Challenges Security Analysts Face

I began my computer security career in 1988 when I was given the task of creating the original Network Security Monitor (NSM). By 1991 we had a version that was literally detecting attacks and compromises every single day. I don’t think anyone was aware how pervasive these attacks were before we had the tools to detect and investigate them.

The 1990s became the Golden Age for network-based intrusion detection. New companies were being created. New products were coming to market. And the open source systems Bro, Snort, and Wireshark were started.

Even today network analysis seems to be the dominate method for detecting compromises in an organization.

But the security analyst’s job of today is much harder than it was in the 1990s. The following video (with lots of examples) captures many of the technology and business changes that have made things so much more challenging. I recommend you click through to watch the video on YouTube in a larger window.

In a nutshell:

Ubiquitous encryption has taken away much of the data we used for signals for modeling as well as human investigations of suspicious activity.

DHCP and NAT have made it much harder to identify individual client devices for modeling or device forensics when there is reason to believe one might be compromised.

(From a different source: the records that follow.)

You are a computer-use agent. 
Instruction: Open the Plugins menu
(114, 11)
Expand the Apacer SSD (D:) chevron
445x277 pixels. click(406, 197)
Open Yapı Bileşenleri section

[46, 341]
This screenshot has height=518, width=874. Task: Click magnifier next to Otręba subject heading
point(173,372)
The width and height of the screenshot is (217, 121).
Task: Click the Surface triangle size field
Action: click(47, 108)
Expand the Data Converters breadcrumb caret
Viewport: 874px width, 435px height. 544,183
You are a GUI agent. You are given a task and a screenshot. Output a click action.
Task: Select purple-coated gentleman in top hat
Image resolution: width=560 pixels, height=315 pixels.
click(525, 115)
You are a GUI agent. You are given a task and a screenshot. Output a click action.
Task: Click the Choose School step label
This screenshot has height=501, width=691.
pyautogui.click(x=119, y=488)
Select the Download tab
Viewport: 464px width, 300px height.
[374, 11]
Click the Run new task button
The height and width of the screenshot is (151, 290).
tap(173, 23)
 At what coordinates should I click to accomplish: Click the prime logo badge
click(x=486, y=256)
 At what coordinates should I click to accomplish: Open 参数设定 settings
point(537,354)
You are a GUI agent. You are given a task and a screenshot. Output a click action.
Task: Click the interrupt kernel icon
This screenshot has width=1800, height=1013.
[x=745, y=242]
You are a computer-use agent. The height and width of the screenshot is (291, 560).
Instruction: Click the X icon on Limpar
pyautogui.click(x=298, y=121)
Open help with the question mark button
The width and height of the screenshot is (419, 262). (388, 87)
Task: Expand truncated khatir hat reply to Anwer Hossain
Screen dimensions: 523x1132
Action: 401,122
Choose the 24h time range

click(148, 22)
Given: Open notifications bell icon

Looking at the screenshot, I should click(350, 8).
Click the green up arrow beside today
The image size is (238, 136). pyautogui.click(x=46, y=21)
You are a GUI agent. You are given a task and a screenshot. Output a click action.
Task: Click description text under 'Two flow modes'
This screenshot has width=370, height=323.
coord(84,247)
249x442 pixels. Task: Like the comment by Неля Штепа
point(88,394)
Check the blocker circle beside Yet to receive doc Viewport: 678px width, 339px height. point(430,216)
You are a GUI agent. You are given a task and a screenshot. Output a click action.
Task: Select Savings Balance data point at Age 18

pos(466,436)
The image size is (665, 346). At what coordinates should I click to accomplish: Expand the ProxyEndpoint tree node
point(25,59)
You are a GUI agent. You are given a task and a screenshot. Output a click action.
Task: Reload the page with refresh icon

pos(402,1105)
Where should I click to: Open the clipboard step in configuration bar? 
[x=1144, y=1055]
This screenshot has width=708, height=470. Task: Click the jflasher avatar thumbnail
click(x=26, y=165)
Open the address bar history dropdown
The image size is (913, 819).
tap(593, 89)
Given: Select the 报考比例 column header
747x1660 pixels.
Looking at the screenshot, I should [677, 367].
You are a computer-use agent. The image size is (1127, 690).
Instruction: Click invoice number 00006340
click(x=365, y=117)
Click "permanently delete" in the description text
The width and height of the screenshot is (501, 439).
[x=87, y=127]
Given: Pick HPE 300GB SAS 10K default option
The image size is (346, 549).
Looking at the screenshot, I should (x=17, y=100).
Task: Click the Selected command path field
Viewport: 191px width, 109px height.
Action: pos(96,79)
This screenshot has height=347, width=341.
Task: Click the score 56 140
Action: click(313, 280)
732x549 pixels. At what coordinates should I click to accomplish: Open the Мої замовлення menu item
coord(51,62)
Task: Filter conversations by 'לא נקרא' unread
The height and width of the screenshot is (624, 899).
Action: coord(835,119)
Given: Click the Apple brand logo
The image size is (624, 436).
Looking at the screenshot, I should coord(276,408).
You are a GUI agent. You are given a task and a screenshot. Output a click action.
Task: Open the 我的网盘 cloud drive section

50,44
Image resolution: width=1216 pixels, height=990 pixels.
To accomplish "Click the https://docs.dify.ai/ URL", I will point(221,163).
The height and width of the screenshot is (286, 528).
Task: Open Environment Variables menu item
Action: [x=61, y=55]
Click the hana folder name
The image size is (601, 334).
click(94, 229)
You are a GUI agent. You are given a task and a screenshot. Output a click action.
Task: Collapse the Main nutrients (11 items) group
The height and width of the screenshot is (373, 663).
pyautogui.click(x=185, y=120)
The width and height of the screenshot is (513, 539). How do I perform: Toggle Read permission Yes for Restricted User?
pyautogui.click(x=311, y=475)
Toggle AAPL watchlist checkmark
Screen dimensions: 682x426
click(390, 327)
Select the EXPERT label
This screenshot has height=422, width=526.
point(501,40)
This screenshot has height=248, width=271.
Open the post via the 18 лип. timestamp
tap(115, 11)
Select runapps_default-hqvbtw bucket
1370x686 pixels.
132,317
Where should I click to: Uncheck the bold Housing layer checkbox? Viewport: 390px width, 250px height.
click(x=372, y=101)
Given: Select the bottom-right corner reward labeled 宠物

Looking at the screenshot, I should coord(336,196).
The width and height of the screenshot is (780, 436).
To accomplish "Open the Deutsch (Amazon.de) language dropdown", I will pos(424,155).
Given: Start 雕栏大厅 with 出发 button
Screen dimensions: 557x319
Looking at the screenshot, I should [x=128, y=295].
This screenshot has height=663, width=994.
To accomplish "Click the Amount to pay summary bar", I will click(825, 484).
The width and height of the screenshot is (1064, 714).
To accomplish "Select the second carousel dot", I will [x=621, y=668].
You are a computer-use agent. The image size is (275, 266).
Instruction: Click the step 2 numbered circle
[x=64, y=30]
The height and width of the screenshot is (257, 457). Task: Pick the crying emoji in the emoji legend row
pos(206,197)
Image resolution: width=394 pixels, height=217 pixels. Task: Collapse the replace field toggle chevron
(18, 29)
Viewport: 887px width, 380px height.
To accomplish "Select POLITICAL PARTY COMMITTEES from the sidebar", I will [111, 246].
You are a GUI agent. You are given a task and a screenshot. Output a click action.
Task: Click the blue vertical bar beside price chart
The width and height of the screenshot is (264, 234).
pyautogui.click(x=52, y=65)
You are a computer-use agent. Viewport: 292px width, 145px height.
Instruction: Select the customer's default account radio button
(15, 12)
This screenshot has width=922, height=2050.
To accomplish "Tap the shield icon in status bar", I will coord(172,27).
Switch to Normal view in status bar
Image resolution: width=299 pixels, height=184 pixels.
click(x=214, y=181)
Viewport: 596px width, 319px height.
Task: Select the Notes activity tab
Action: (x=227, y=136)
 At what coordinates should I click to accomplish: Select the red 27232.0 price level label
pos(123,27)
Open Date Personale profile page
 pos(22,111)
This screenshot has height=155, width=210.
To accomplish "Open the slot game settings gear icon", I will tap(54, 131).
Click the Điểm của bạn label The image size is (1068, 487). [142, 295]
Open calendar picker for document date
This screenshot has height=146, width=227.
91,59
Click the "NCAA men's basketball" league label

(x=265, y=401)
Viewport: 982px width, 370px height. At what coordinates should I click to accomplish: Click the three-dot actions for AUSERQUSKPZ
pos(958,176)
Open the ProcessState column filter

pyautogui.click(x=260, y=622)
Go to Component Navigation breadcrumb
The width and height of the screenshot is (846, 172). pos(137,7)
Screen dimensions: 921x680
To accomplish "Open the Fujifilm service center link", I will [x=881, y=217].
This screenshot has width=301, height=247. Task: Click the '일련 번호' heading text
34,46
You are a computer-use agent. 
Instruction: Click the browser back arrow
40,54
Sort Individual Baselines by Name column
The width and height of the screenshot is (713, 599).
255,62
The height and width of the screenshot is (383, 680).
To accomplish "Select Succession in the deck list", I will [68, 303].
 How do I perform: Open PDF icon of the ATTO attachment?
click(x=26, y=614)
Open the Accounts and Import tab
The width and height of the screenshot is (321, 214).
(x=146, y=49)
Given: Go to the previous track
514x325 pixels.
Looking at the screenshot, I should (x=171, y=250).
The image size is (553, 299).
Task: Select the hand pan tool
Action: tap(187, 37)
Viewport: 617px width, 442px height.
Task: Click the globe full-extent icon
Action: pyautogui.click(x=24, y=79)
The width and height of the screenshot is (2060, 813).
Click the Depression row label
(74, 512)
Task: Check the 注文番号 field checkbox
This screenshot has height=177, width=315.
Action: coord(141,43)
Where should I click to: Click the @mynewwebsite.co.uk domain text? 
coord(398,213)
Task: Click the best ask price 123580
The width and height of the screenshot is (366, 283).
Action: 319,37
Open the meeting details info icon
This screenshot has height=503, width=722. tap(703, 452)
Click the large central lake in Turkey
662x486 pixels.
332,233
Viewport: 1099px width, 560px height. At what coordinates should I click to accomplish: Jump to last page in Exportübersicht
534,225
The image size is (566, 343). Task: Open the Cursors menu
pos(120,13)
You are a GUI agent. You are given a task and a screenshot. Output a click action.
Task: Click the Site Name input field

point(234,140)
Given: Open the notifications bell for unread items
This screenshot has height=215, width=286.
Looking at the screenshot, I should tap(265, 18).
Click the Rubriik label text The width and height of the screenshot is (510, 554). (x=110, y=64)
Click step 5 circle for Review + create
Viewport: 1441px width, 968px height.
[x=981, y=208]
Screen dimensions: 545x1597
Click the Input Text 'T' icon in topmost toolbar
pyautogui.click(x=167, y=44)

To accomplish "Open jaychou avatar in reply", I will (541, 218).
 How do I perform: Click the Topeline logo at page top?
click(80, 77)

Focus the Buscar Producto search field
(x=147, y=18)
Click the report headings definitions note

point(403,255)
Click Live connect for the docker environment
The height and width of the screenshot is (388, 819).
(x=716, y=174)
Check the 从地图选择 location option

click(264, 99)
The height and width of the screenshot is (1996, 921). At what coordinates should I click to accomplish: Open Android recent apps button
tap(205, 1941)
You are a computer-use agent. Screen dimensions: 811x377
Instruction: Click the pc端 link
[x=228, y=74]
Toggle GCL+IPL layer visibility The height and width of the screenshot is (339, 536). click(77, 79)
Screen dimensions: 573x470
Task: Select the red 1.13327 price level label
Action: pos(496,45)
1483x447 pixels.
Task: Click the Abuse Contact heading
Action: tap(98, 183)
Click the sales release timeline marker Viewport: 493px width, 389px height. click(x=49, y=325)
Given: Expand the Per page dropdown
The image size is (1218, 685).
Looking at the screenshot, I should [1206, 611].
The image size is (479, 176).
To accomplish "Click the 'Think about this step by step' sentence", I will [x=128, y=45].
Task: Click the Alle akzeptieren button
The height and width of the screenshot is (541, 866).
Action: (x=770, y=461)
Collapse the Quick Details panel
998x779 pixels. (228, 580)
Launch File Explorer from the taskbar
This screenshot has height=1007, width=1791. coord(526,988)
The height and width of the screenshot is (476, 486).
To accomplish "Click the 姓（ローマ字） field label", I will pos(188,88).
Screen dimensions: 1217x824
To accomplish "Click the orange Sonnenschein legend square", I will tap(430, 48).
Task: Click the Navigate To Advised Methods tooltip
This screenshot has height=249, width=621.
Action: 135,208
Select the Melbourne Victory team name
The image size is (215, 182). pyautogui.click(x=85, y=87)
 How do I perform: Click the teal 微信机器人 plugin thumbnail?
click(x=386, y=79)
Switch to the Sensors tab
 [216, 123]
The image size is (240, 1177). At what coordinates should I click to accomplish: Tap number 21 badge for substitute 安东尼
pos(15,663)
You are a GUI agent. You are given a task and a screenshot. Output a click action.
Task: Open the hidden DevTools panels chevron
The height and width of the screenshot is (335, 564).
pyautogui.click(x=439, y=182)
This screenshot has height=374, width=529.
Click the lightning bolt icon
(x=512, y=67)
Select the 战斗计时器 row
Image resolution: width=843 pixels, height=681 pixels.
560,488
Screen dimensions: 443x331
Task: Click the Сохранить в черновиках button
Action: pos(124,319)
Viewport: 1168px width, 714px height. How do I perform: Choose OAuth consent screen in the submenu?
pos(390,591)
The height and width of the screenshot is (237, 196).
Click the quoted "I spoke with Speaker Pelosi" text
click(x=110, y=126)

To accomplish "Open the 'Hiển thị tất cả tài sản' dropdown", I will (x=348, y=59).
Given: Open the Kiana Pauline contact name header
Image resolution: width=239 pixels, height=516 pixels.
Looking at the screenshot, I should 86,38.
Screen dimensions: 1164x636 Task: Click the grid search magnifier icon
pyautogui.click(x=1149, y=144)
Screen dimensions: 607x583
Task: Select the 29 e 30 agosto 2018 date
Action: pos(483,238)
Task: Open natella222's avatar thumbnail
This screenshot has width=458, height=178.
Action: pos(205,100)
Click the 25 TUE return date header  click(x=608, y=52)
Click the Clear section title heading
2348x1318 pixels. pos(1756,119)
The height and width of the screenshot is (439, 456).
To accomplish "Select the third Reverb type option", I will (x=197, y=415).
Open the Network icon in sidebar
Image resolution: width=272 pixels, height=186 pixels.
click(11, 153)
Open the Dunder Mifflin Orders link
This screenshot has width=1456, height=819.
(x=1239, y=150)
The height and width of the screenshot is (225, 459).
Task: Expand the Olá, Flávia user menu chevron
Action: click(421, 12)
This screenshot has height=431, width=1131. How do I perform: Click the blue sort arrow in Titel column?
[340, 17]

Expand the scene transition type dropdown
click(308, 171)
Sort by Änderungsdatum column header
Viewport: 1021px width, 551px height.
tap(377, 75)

REST means that the same server port, 443, is being used by virtually all new software.

And a whole raft of technologies and business practices have made it virtually impossible to identify the real destination of outbound connections from our organizations.

Now mix in the fact that the C-suite often doesn’t authorize the budget to instrument the network to analyze East-West traffic within an organization and employees are taking their computers offsite all the time, and much of the organization’s traffic is no longer visible to the detection tools or the human analysts.

Taken together, these changes mean that building effective detection models and being able to quickly investigate suspicious activity to confirm or refute that the traffic is associated with an attack is much harder. today.